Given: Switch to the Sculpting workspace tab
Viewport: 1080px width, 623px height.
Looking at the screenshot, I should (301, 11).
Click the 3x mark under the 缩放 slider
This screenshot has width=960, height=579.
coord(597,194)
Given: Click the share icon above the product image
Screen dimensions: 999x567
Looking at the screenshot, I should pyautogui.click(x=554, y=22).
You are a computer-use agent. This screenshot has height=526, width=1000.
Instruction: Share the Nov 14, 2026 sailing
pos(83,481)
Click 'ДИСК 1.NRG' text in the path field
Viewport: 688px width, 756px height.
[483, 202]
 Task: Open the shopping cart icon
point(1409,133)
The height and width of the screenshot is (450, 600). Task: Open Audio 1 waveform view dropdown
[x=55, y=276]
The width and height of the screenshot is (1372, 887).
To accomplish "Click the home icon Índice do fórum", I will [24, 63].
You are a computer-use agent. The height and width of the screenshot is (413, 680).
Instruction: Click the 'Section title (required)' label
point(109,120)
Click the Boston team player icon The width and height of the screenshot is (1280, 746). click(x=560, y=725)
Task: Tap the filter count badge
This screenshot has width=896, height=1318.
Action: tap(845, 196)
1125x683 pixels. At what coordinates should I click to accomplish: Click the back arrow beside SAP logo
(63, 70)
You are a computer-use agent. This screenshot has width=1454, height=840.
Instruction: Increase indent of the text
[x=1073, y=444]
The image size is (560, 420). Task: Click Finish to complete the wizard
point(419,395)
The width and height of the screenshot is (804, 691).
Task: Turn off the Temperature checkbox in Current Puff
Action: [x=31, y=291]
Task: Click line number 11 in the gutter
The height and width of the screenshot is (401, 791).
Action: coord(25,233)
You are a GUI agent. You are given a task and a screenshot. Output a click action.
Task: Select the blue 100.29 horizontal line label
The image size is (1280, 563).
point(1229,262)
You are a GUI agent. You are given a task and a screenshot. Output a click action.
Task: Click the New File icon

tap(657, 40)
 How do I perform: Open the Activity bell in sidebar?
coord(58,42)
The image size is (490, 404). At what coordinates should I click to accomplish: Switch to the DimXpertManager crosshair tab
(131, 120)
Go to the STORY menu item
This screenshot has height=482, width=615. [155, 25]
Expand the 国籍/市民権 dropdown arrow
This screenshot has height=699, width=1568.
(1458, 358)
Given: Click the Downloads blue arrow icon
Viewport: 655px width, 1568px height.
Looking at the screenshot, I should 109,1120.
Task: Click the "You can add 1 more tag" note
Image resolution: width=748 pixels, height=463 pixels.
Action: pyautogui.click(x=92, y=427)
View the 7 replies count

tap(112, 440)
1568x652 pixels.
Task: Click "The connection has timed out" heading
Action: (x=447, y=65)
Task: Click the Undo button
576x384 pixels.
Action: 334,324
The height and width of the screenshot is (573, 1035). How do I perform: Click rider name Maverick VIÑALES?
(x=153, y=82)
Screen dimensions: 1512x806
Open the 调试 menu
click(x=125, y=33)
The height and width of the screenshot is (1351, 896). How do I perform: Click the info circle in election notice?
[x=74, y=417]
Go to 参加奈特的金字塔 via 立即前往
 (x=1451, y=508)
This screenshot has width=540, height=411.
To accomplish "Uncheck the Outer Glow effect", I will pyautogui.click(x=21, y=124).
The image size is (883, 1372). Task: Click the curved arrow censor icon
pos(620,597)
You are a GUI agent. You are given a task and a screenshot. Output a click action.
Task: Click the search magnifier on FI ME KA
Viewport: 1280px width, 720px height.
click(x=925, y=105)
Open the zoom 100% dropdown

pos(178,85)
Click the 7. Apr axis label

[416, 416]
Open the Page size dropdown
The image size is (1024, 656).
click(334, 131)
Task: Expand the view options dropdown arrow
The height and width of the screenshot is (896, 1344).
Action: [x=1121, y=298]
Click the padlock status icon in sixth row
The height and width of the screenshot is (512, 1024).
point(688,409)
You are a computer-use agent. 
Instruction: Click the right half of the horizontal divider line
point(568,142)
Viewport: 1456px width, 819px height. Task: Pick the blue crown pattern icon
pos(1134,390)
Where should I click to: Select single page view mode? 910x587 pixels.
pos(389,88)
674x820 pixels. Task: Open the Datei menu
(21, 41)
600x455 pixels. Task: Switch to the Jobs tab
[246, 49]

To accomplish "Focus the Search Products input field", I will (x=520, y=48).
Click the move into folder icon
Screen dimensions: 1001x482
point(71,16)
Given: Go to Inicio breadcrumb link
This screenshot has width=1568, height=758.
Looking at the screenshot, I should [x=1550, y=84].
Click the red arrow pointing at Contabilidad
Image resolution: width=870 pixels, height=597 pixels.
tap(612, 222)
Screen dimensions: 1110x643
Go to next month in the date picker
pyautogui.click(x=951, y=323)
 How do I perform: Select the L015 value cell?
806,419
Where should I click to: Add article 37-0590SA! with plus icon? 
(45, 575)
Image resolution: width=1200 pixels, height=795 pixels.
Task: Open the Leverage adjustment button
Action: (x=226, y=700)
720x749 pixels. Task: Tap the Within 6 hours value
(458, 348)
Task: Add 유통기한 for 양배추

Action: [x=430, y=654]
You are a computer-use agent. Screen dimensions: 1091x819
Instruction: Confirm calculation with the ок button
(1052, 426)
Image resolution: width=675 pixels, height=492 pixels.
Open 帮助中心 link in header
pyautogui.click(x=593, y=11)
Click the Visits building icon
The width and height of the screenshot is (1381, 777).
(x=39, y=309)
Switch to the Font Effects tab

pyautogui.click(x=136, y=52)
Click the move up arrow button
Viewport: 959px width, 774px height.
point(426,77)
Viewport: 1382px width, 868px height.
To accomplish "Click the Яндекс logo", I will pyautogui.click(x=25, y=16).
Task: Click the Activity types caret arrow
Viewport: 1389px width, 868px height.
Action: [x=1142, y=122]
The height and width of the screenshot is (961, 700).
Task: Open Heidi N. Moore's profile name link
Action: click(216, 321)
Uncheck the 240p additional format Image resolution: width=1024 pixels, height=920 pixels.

### How to complete this task:
Could you write out the material above exactly as it appears?

### Response for this exercise:
Given: Switch to the Sculpting workspace tab
Viewport: 1080px width, 623px height.
Looking at the screenshot, I should (301, 11).
Click the 3x mark under the 缩放 slider
This screenshot has width=960, height=579.
coord(597,194)
Given: Click the share icon above the product image
Screen dimensions: 999x567
Looking at the screenshot, I should pyautogui.click(x=554, y=22).
You are a computer-use agent. This screenshot has height=526, width=1000.
Instruction: Share the Nov 14, 2026 sailing
pos(83,481)
Click 'ДИСК 1.NRG' text in the path field
Viewport: 688px width, 756px height.
[483, 202]
 Task: Open the shopping cart icon
point(1409,133)
The height and width of the screenshot is (450, 600). Task: Open Audio 1 waveform view dropdown
[x=55, y=276]
The width and height of the screenshot is (1372, 887).
To accomplish "Click the home icon Índice do fórum", I will [24, 63].
You are a computer-use agent. The height and width of the screenshot is (413, 680).
Instruction: Click the 'Section title (required)' label
point(109,120)
Click the Boston team player icon The width and height of the screenshot is (1280, 746). click(x=560, y=725)
Task: Tap the filter count badge
This screenshot has width=896, height=1318.
Action: tap(845, 196)
1125x683 pixels. At what coordinates should I click to accomplish: Click the back arrow beside SAP logo
(63, 70)
You are a computer-use agent. This screenshot has width=1454, height=840.
Instruction: Increase indent of the text
[x=1073, y=444]
The image size is (560, 420). Task: Click Finish to complete the wizard
point(419,395)
The width and height of the screenshot is (804, 691).
Task: Turn off the Temperature checkbox in Current Puff
Action: [x=31, y=291]
Task: Click line number 11 in the gutter
The height and width of the screenshot is (401, 791).
Action: coord(25,233)
You are a GUI agent. You are given a task and a screenshot. Output a click action.
Task: Select the blue 100.29 horizontal line label
The image size is (1280, 563).
point(1229,262)
You are a GUI agent. You are given a task and a screenshot. Output a click action.
Task: Click the New File icon

tap(657, 40)
 How do I perform: Open the Activity bell in sidebar?
coord(58,42)
The image size is (490, 404). At what coordinates should I click to accomplish: Switch to the DimXpertManager crosshair tab
(131, 120)
Go to the STORY menu item
This screenshot has height=482, width=615. [155, 25]
Expand the 国籍/市民権 dropdown arrow
This screenshot has height=699, width=1568.
(1458, 358)
Given: Click the Downloads blue arrow icon
Viewport: 655px width, 1568px height.
Looking at the screenshot, I should 109,1120.
Task: Click the "You can add 1 more tag" note
Image resolution: width=748 pixels, height=463 pixels.
Action: pyautogui.click(x=92, y=427)
View the 7 replies count

tap(112, 440)
1568x652 pixels.
Task: Click "The connection has timed out" heading
Action: (x=447, y=65)
Task: Click the Undo button
576x384 pixels.
Action: 334,324
The height and width of the screenshot is (573, 1035). How do I perform: Click rider name Maverick VIÑALES?
(x=153, y=82)
Screen dimensions: 1512x806
Open the 调试 menu
click(x=125, y=33)
The height and width of the screenshot is (1351, 896). How do I perform: Click the info circle in election notice?
[x=74, y=417]
Go to 参加奈特的金字塔 via 立即前往
 (x=1451, y=508)
This screenshot has width=540, height=411.
To accomplish "Uncheck the Outer Glow effect", I will pyautogui.click(x=21, y=124).
The image size is (883, 1372). Task: Click the curved arrow censor icon
pos(620,597)
You are a GUI agent. You are given a task and a screenshot. Output a click action.
Task: Click the search magnifier on FI ME KA
Viewport: 1280px width, 720px height.
click(x=925, y=105)
Open the zoom 100% dropdown

pos(178,85)
Click the 7. Apr axis label

[416, 416]
Open the Page size dropdown
The image size is (1024, 656).
click(334, 131)
Task: Expand the view options dropdown arrow
The height and width of the screenshot is (896, 1344).
Action: [x=1121, y=298]
Click the padlock status icon in sixth row
The height and width of the screenshot is (512, 1024).
point(688,409)
You are a computer-use agent. 
Instruction: Click the right half of the horizontal divider line
point(568,142)
Viewport: 1456px width, 819px height. Task: Pick the blue crown pattern icon
pos(1134,390)
Where should I click to: Select single page view mode? 910x587 pixels.
pos(389,88)
674x820 pixels. Task: Open the Datei menu
(21, 41)
600x455 pixels. Task: Switch to the Jobs tab
[246, 49]

To accomplish "Focus the Search Products input field", I will (x=520, y=48).
Click the move into folder icon
Screen dimensions: 1001x482
point(71,16)
Given: Go to Inicio breadcrumb link
This screenshot has width=1568, height=758.
Looking at the screenshot, I should [x=1550, y=84].
Click the red arrow pointing at Contabilidad
Image resolution: width=870 pixels, height=597 pixels.
tap(612, 222)
Screen dimensions: 1110x643
Go to next month in the date picker
pyautogui.click(x=951, y=323)
 How do I perform: Select the L015 value cell?
806,419
Where should I click to: Add article 37-0590SA! with plus icon? 
(45, 575)
Image resolution: width=1200 pixels, height=795 pixels.
Task: Open the Leverage adjustment button
Action: (x=226, y=700)
720x749 pixels. Task: Tap the Within 6 hours value
(458, 348)
Task: Add 유통기한 for 양배추

Action: [x=430, y=654]
You are a computer-use agent. Screen dimensions: 1091x819
Instruction: Confirm calculation with the ок button
(1052, 426)
Image resolution: width=675 pixels, height=492 pixels.
Open 帮助中心 link in header
pyautogui.click(x=593, y=11)
Click the Visits building icon
The width and height of the screenshot is (1381, 777).
(x=39, y=309)
Switch to the Font Effects tab

pyautogui.click(x=136, y=52)
Click the move up arrow button
Viewport: 959px width, 774px height.
point(426,77)
Viewport: 1382px width, 868px height.
To accomplish "Click the Яндекс logo", I will pyautogui.click(x=25, y=16).
Task: Click the Activity types caret arrow
Viewport: 1389px width, 868px height.
Action: [x=1142, y=122]
The height and width of the screenshot is (961, 700).
Task: Open Heidi N. Moore's profile name link
Action: click(216, 321)
Uncheck the 240p additional format Image resolution: width=1024 pixels, height=920 pixels.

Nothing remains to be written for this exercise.